Graph-R1: Towards Agentic GraphRAG Framework via End-to-end Reinforcement Learning (2507.21892v1)

Published 29 Jul 2025 in cs.CL

Abstract: Retrieval-Augmented Generation (RAG) mitigates hallucination in LLMs by incorporating external knowledge, but relies on chunk-based retrieval that lacks structural semantics. GraphRAG methods improve RAG by modeling knowledge as entity-relation graphs, but still face challenges in high construction cost, fixed one-time retrieval, and reliance on long-context reasoning and prompt design. To address these challenges, we propose Graph-R1, an agentic GraphRAG framework via end-to-end reinforcement learning (RL). It introduces lightweight knowledge hypergraph construction, models retrieval as a multi-turn agent-environment interaction, and optimizes the agent process via an end-to-end reward mechanism. Experiments on standard RAG datasets show that Graph-R1 outperforms traditional GraphRAG and RL-enhanced RAG methods in reasoning accuracy, retrieval efficiency, and generation quality.

Summary

The paper introduces an agentic GraphRAG framework that leverages reinforcement learning for multi-turn, hypergraph-based retrieval and generation.
It integrates lightweight knowledge hypergraph construction with dual-path retrieval to capture high-order relational semantics efficiently.
Empirical results across six benchmarks demonstrate improved F1 scores, efficiency, and robust generalizability compared to chunk-based RAG methods.

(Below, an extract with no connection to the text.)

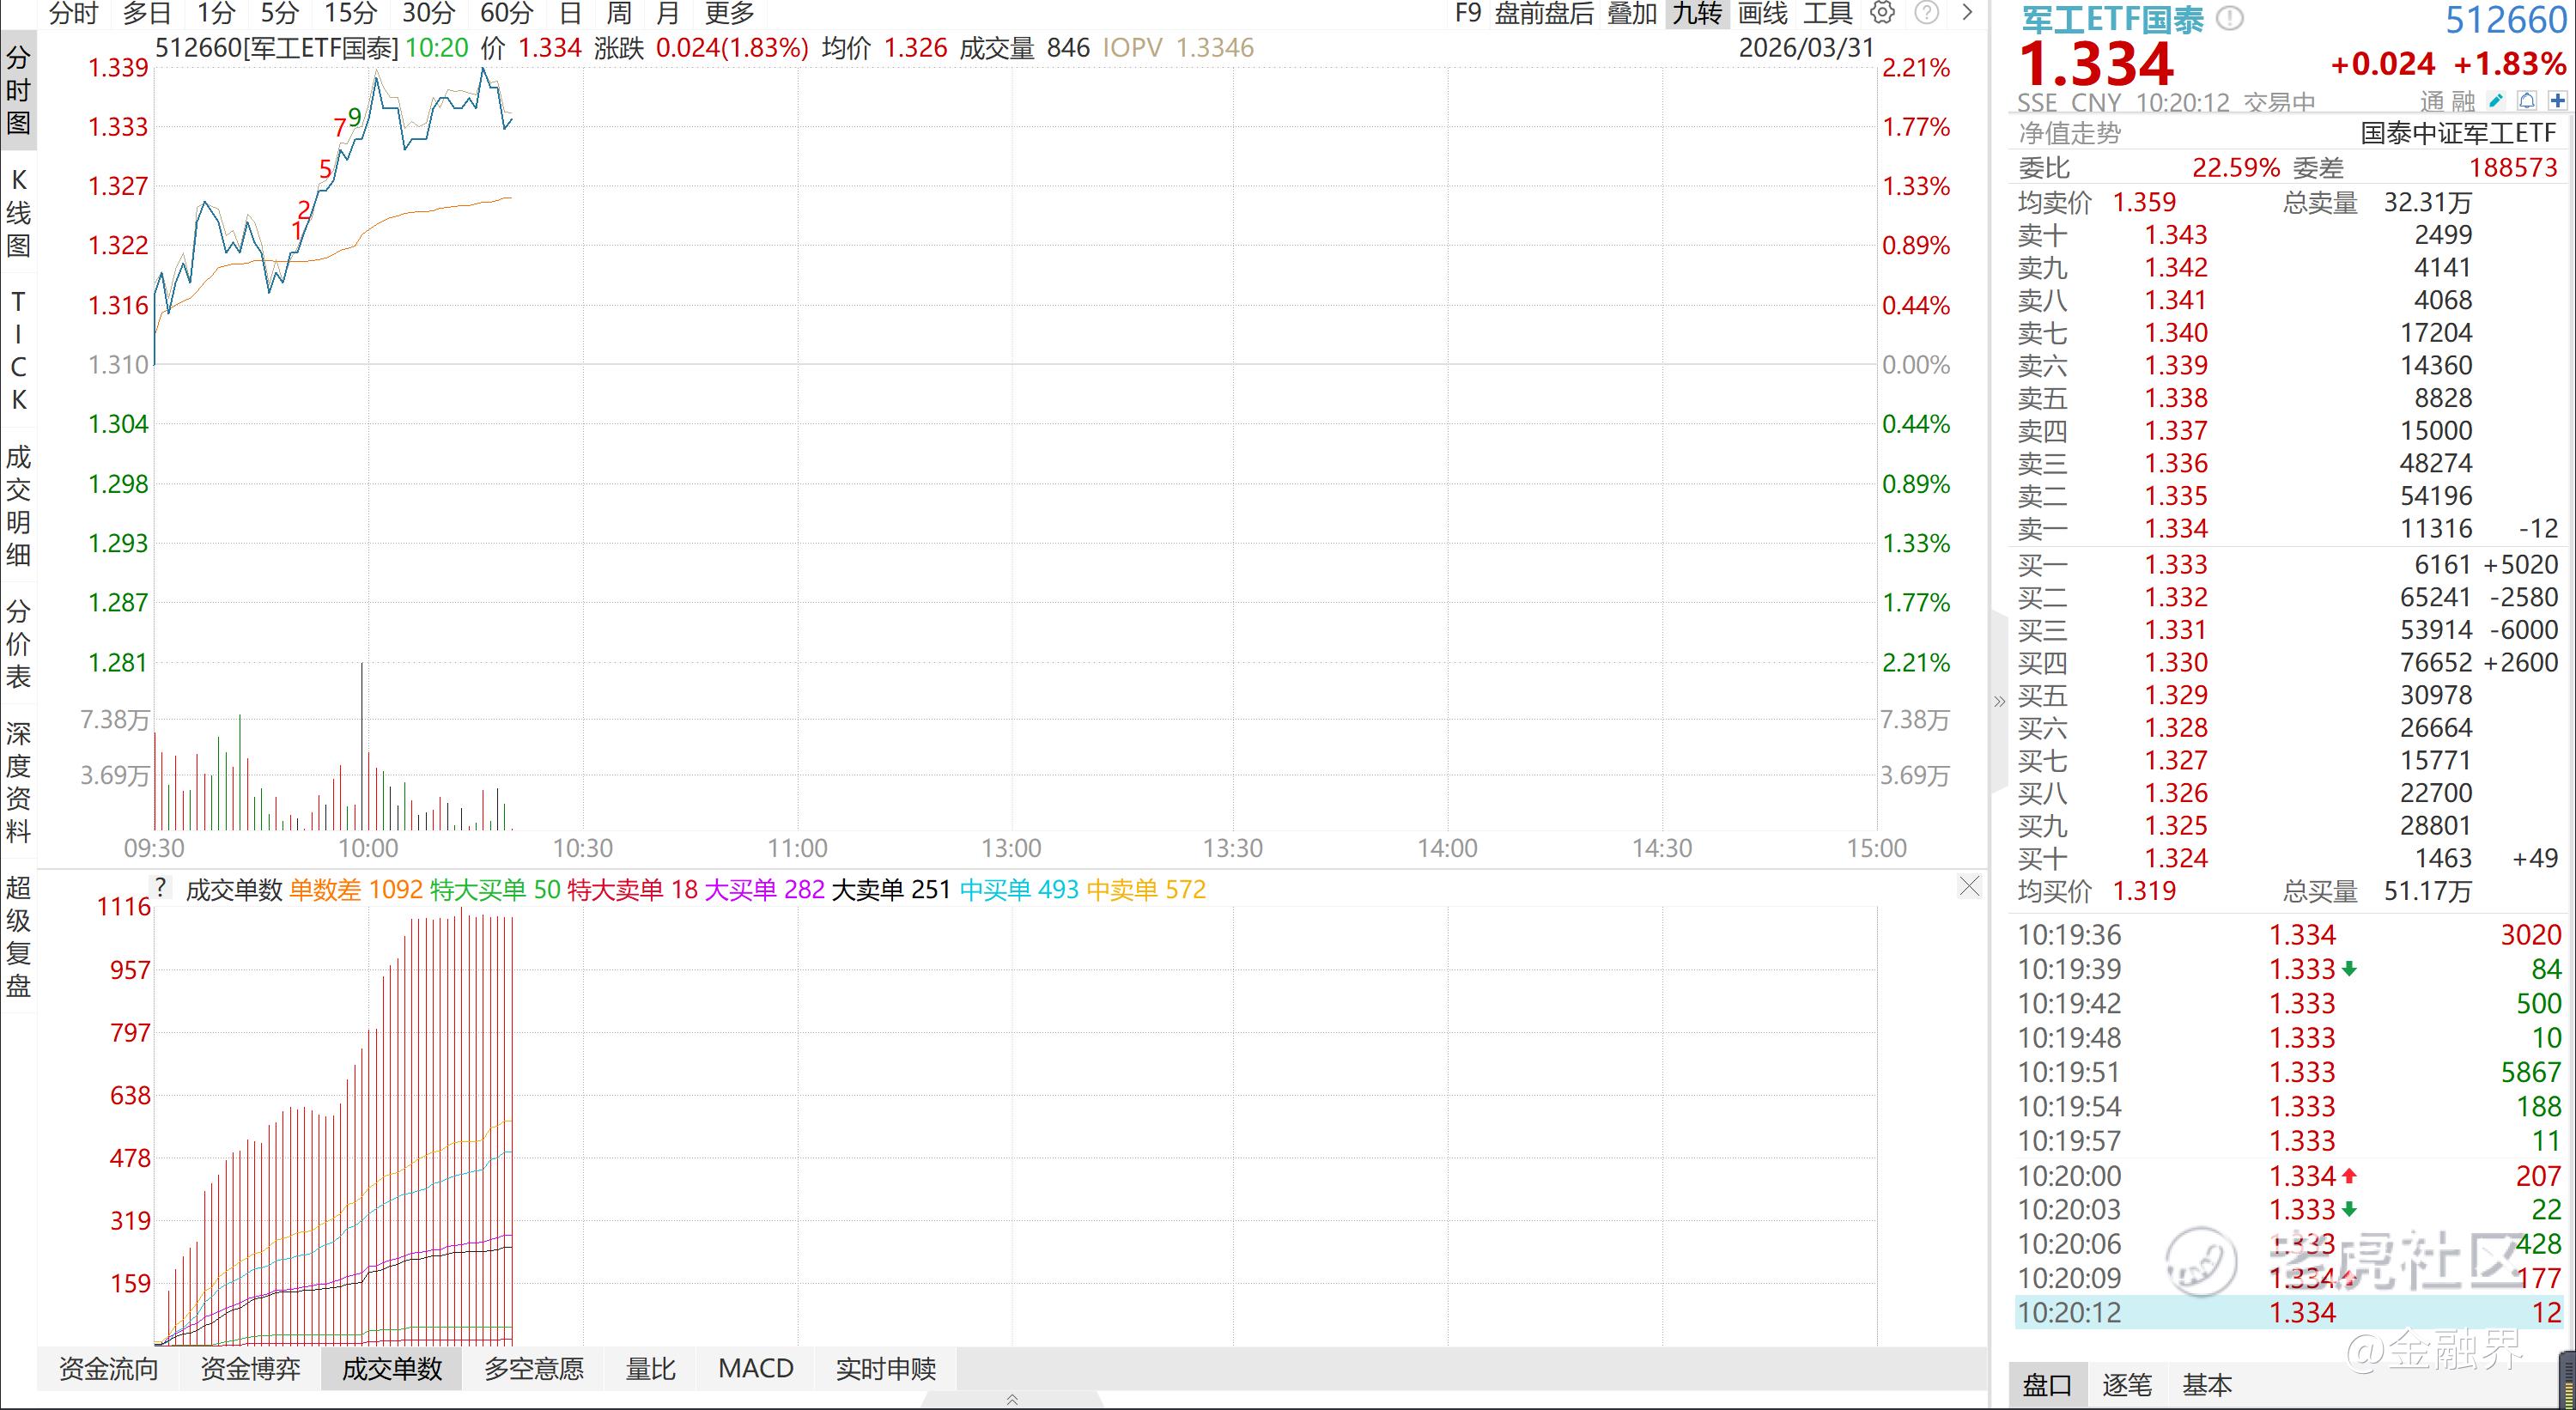Set price alert with bell icon
The width and height of the screenshot is (2576, 1410).
click(x=2527, y=101)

Graph-R1: An Agentic GraphRAG Framework via End-to-End Reinforcement Learning

Introduction and Motivation

Graph-R1 addresses fundamental limitations in Retrieval-Augmented Generation (RAG) for LLMs, particularly the inability of chunk-based retrieval to capture complex knowledge structures and the inefficiency of existing graph-based RAG (GraphRAG) methods. Traditional RAG approaches rely on retrieving flat text chunks, which lack explicit relational semantics, while prior GraphRAG methods, though leveraging entity-relation graphs, are hampered by high construction costs, fixed one-shot retrieval, and dependence on prompt engineering and large LLMs for long-context reasoning. Graph-R1 introduces an agentic framework that models retrieval as a multi-turn interaction over a lightweight knowledge hypergraph, optimized end-to-end via reinforcement learning (RL). This design enables more expressive knowledge representation, adaptive retrieval, and tighter integration between structured knowledge and language generation.

Framework Overview

Graph-R1 consists of three principal components: (1) lightweight knowledge hypergraph construction, (2) multi-turn agentic reasoning over the hypergraph, and (3) outcome-directed end-to-end RL optimization.

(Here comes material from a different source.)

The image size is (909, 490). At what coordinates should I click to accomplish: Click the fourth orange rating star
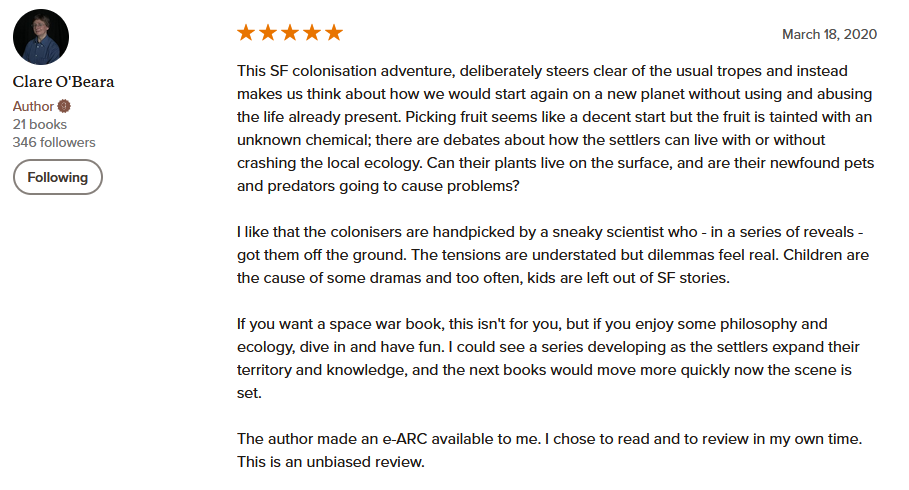coord(312,32)
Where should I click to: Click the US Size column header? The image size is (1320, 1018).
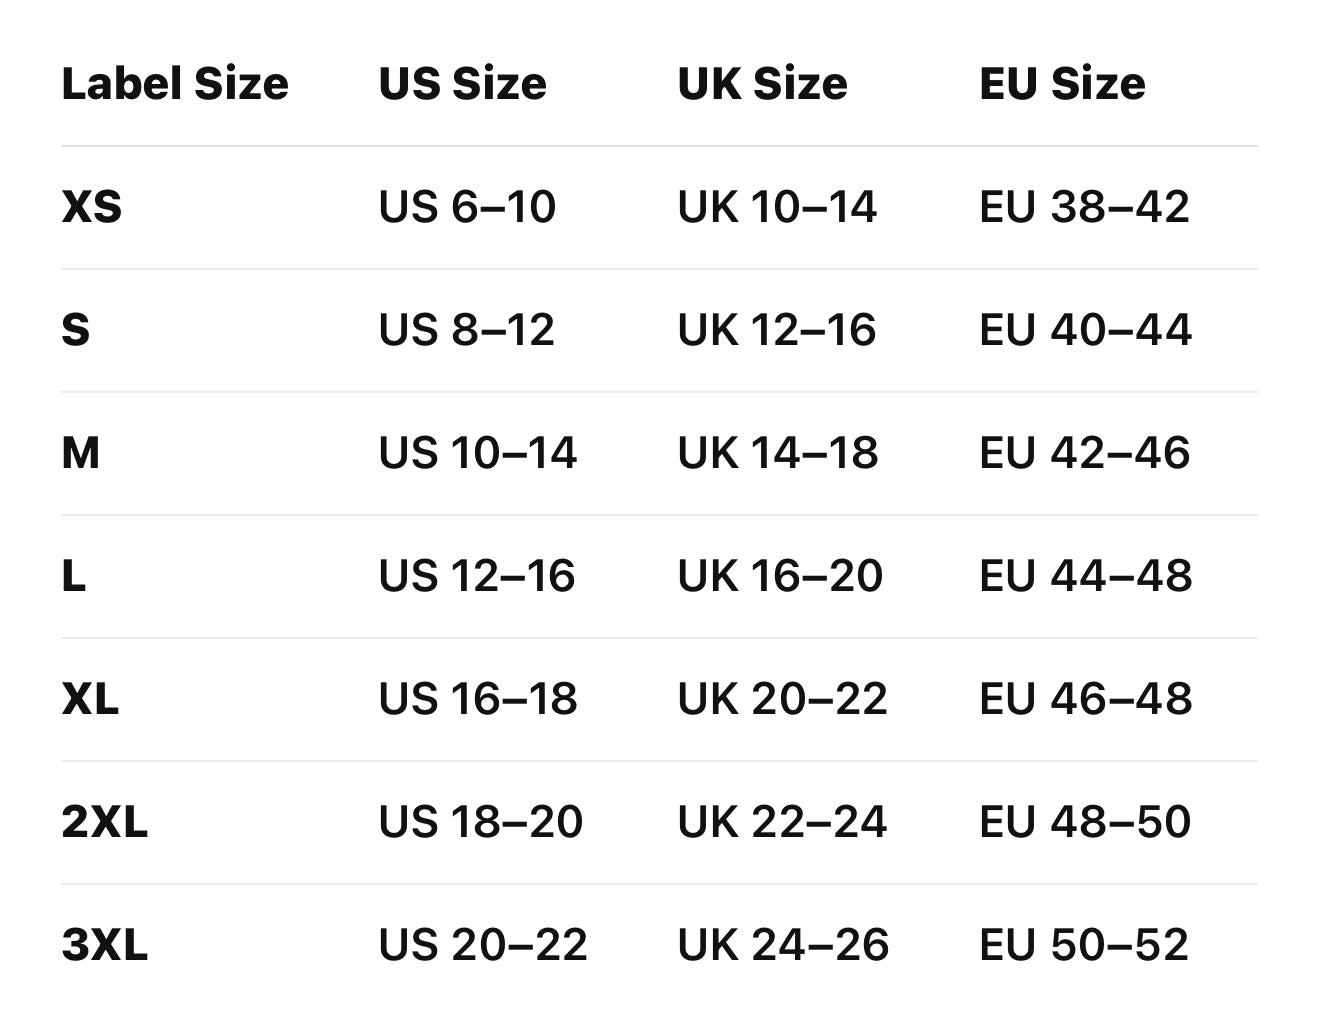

Figure 1: Overview of the Graph-R1 framework: an RL-enhanced reasoning trajectory over knowledge hypergraph, where the agent iteratively decides to think, query, retrieve knowledge, and answer.

Knowledge Hypergraph Construction

Graph-R1 employs an LLM-based extractor to parse raw text into n-ary relational facts, forming a hypergraph $\mathcal{G}_H = (V, E_H, \phi)$ , where $V$ is the set of entities, $E_H$ the set of hyperedges (relations), and $\phi$ the embedding function. This approach encodes high-order relational structures, capturing richer semantics than binary graphs or flat chunks, while maintaining lower construction cost by omitting confidence scoring and using efficient semantic retrieval.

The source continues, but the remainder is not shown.